É consensual, na educação CTS/CTSA, a necessidade de mudar currículos estáticos, assentes em cascatas de conceitos e factos, reforçadas cada dia com novos conhecimentos, para currículos que desafiem a imaginação, colocando problemas aos alunos. No entanto, a mudança não é isenta de questões. Se importa apostar no desenvolvimento de competências é necessário saber justificar que competências deverão ser privilegiadas e quais os conteúdos centrais que devem ser contemplados. Mas que competências são essenciais? Como podem ser desenvolvidas? Que tipo de ensino requer o desenvolvimento dessas competências? Como podem ser avaliadas?
Esta posição não significa que estamos a advogar a ausência de aprendizagens conceituais, mas tão-só a defender a necessidade de reorganização curricular mais consentânea com princípios e valores de educação CTS e de educação para desenvolvimento sustentável.
Compreender que nenhum povo ou geração tem o direito de gastar todos os recursos do planeta ou colocá-los a níveis de insustentabilidade deveria ser uma orientação para todos os poderes políticos. Por exemplo, é dramático e assustador constatar que o carbono aprisionado no interior do planeta durante milhares de milhões de anos está a ser libertado para a atmosfera, por intervenção humana, em poucas centenas de anos.
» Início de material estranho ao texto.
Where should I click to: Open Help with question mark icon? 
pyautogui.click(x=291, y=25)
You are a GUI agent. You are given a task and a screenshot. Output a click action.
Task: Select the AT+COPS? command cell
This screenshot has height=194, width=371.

Que orientações devem ser seguidas, nas sociedades atuais, para o ensino das ciências e tecnologias? A resposta não poderá, nem deverá ser, única, pois o projeto de sociedade varia com o local e a época de que estamos a falar. No entanto, ter como meta um ideal de sociedade mais justa, mais habilitada a desenvolver-se e mais ambiciosa nos valores a atingir, deve ser preocupação de todos. Os Objetivos de Desenvolvimento Sustentável, em particular o ODS 4, convocam-nos a todos para investir mais em educação e a Agenda 2030 deve constituir uma orientação, a médio prazo, para políticas públicas no domínio da educação.
Aprender ciências desde cedo, em contextos sociais, e compreender as inter-relações CTS/CTSA, será uma via para rejeitar superstições, irracionalidades e formas primitivas de credulidade. As finalidades da educação CTS, as orientações de ensino que advoga e as aprendizagens a alcançar por essa via serão, em si mesmo, um contributo para uma educação de qualidade, considerada fundamental para promover desenvolvimento humano, social e económico. Compreender a sociedade atual e o papel da ciência e da tecnologia exige que se tome como objeto de estudo as próprias inter-relações CTS. Construir estratégias didáticas que concretizem esse propósito é um desafio de futuro.